I expect Intel to still cripple some aspect of DDR5 ECC on consumer chips; maybe it will correct errors but the memory controller won't report them. Or maybe it's possible to disable ECC even though it's already implemented.
I also expect servers to use two levels of ECC to provide chipkill and also to keep server RAM more expensive than consumer.
Ryan Smith in the link above seems to suggest error correction will be done transparently anyway, so it seems like it won't reported to the OS. So it doesn't look like Intel could cripple it even if they wanted to.
> Ryan Smith in the link above seems to suggest error correction will be done transparently anyway, and it won't reported to the OS.

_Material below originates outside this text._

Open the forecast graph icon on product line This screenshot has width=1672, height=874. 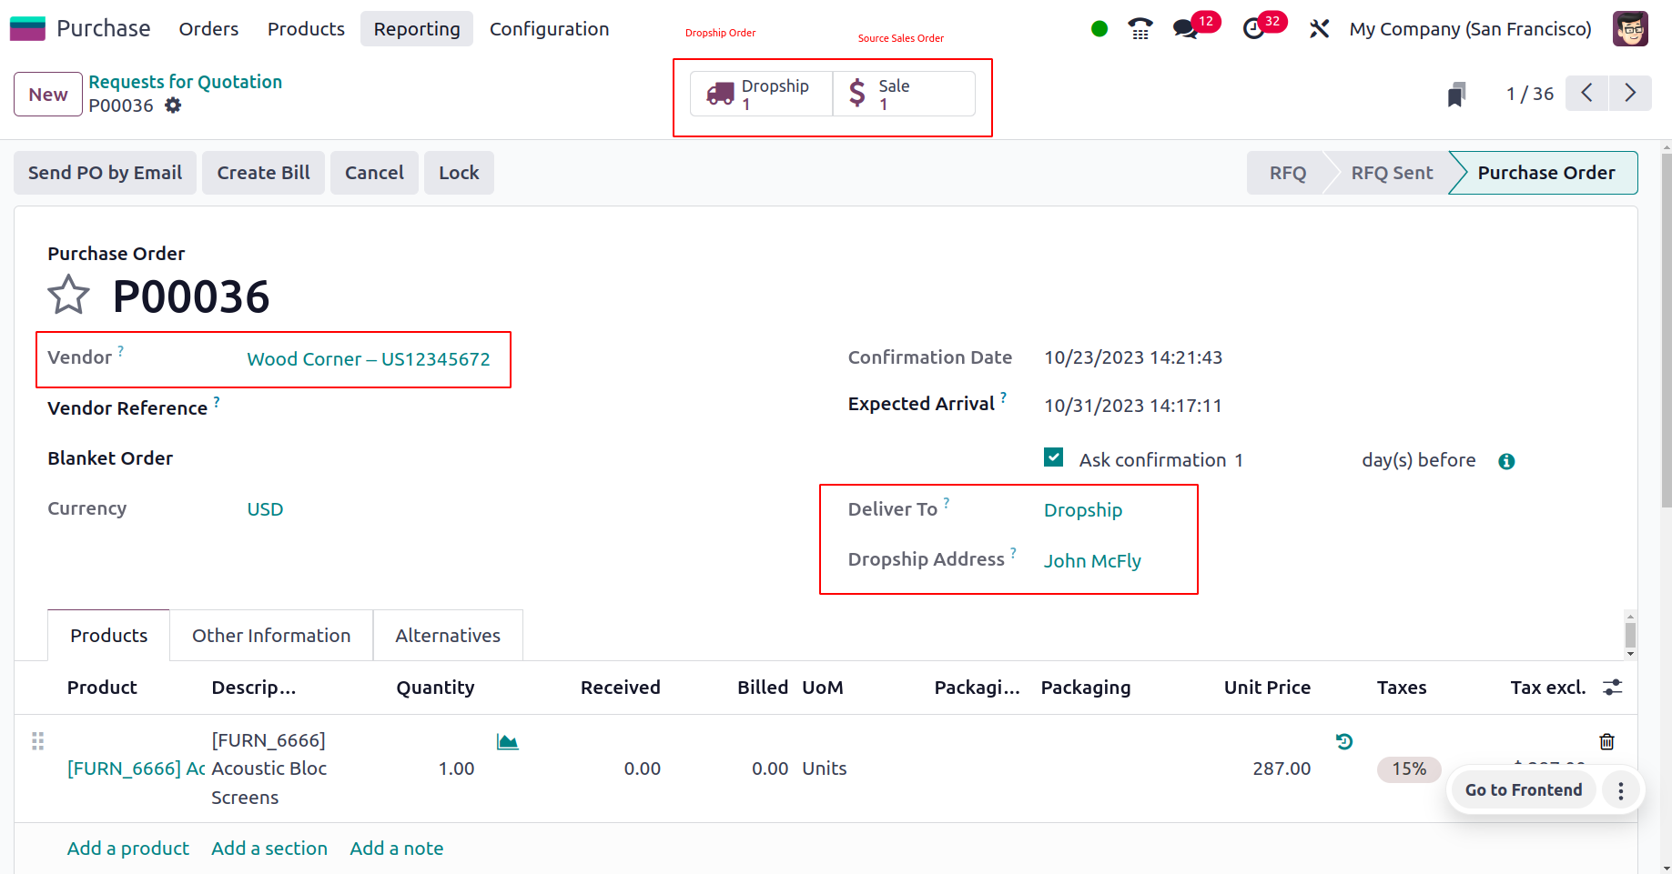coord(508,741)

I once heard a rant from someone on how not reporting this to the OS is really bad for diagnosing issues, even soft errors that are auto-healed. (It could have been from Bryan Cantrill, but couldn't say for sure.)
I do think that there will still be some people interested in ECC detection and reporting, but that's not really why I'm interested in ECC memory. The dividing line "enterprise = error correction with monitoring / non-enterprise = silent error correction" is much more sensible than "non-enterprise = no error correction at all, good luck" IMO.
Isn't the primary reason why people are looking into diagnostics is because it's very hard to determine whether ECC is working in the first place? Because it depends on the particular hardware setup? If the spec states that all DDR5 is supposed to have internal error correction anyway, then I'm happy to take for granted error correction is working until I read about the scandals of non-spec cheap DDR5 :)
Yes, I do not run things at a scale that would need that, but I would appreciate at least a toggle to have it available if needed: default=quiet(er) would be fine for most cases.
I also expect servers to use two levels of ECC to provide chipkill and also to keep server RAM more expensive than consumer.